Medical students recognized the need for more education and training in the undergraduate medical ethics curriculum regarding patient-physician relationship boundaries.

Introduction

Boundaries perception and appreciation of cultural norms are merits that guides acceptable professional conduct in medical practice. [1, 2] It has been shown that the main reasons for physician disciplinary actions includes needless prescription, violations of boundaries with patients, and fraud. [3] It has also been evident that deficiency in professionalism among medical students are early signals for unsafe clinical performance. [4] In contemporary medical practice; patient care is a shared responsibility between patients, physicians (who are often from different medical specialties), and allied health professionals; professional boundaries are complex.

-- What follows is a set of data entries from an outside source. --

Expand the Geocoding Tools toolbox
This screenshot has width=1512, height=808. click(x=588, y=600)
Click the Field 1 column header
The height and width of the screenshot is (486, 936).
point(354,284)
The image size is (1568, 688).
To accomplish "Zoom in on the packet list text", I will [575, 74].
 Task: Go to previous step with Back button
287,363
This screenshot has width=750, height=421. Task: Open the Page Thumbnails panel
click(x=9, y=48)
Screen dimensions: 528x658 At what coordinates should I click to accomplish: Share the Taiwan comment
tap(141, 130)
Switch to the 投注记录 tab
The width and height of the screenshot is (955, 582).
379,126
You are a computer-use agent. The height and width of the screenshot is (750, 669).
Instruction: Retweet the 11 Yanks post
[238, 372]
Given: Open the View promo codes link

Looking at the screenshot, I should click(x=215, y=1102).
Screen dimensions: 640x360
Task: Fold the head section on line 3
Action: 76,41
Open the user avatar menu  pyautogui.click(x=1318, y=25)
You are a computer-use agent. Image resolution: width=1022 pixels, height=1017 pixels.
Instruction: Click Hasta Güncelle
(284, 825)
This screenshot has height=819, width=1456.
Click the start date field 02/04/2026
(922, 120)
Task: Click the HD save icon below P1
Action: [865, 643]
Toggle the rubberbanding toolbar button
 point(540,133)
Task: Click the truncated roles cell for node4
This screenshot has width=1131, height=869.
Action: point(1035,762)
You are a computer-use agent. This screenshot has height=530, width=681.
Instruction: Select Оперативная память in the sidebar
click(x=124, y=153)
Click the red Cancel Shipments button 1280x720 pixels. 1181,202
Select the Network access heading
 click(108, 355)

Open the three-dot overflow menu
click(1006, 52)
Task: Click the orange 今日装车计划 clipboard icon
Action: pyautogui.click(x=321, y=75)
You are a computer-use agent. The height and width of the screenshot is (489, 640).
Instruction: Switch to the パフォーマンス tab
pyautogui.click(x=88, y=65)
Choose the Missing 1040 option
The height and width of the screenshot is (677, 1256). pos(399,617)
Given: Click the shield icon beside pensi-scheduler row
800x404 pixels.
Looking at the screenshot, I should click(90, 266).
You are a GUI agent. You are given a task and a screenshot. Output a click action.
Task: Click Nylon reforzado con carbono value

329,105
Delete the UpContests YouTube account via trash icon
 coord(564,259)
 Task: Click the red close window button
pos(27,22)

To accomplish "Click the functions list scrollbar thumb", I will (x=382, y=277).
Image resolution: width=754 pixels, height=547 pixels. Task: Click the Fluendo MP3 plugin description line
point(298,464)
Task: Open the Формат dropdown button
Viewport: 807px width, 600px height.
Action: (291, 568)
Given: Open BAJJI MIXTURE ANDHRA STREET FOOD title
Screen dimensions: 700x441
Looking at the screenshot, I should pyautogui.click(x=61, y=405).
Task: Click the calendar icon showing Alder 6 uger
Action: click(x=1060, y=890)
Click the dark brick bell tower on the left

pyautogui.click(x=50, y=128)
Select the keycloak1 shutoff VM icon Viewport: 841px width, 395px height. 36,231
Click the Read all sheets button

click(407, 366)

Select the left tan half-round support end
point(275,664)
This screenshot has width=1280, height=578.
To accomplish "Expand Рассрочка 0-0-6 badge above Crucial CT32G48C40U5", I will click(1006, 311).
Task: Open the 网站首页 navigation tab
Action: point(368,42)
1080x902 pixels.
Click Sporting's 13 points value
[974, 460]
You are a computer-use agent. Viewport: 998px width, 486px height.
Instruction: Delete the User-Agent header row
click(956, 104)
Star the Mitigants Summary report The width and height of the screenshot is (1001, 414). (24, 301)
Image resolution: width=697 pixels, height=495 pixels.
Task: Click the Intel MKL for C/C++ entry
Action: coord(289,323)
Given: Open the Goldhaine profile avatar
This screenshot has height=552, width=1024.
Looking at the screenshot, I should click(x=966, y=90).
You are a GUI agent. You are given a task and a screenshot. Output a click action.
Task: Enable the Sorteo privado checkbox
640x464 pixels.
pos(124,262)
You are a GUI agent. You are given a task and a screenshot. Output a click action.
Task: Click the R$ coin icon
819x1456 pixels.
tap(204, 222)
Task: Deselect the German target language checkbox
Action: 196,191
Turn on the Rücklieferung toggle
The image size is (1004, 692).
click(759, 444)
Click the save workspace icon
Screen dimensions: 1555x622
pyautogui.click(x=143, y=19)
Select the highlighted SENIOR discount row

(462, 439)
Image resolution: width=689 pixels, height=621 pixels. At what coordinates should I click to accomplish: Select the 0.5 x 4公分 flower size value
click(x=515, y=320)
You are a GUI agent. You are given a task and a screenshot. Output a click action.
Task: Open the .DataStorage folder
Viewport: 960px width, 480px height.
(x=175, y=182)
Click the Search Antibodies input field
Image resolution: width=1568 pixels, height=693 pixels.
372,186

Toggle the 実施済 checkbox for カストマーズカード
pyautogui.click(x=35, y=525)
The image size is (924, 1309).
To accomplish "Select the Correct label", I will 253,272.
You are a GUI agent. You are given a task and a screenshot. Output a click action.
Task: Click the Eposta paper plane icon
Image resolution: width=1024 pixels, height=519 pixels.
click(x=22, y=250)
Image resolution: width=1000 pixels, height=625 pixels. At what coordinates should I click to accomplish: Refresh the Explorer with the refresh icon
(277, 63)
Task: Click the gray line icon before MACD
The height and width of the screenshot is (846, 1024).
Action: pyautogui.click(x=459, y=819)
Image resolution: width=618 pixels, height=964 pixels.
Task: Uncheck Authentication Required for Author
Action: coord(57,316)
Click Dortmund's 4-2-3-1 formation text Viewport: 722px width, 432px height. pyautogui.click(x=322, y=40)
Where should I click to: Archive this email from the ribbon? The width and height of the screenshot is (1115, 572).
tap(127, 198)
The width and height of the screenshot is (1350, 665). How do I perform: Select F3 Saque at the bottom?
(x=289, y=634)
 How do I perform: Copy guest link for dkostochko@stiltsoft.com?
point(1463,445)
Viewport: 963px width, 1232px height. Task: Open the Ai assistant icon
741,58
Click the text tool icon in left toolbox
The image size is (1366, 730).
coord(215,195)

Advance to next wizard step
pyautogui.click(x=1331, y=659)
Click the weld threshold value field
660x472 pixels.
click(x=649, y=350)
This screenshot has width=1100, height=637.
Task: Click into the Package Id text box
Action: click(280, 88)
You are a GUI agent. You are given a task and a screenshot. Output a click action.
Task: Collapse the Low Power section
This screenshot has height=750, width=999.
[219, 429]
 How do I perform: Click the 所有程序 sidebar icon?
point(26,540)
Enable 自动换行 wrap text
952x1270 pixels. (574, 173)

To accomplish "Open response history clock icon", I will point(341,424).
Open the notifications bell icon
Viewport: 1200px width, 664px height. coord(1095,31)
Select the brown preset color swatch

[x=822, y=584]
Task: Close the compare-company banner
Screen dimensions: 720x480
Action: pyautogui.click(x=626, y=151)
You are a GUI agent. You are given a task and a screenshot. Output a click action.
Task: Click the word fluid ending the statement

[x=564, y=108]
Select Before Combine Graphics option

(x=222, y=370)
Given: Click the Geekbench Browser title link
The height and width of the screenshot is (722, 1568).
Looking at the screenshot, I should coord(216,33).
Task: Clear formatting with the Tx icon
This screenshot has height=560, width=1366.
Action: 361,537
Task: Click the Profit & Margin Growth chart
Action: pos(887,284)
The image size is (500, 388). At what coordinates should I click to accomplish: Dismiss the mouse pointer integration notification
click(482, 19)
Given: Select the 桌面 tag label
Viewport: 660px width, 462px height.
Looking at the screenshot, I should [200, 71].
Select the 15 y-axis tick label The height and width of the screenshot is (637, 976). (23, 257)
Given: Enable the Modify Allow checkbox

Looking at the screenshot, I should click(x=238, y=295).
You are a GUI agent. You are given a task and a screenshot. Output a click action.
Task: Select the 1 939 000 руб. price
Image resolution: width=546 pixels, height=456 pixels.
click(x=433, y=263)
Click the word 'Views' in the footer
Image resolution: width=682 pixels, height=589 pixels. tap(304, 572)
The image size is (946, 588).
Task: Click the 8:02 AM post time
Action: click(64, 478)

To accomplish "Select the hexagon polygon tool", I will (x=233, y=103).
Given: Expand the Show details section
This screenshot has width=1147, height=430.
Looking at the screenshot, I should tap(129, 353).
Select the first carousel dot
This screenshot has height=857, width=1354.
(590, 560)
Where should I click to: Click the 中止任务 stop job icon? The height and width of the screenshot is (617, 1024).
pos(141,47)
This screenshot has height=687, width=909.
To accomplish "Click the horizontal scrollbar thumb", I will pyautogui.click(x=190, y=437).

While adherence to ethical principles and behaviors remains fundamental aspects of professionalism, [5] it is essential that medical trainees become familiar with physician-patient relationship boundaries. [6] Noticeably, ethics curricula generally target more striking concerns such as abortion and euthanasia rather than more subtle issues. [7] Ethical scenarios such as medical students’ being introduced to patients as “doctors”, or being asked to write prescriptions for co-workers that may occur in daily practice merit greater awareness amongst students in a formal curriculum and day-to-day clinical practice. Based on available evidence featuring medical students’ recognition of greater needs for ethical and professional training [812] along with concerns for not being able to maintain some of their doctor-patient relationship scopes. [13] We hypothesized that medical students in our context will sense the need for increased curricular consideration of topics pertaining to relationships and boundaries.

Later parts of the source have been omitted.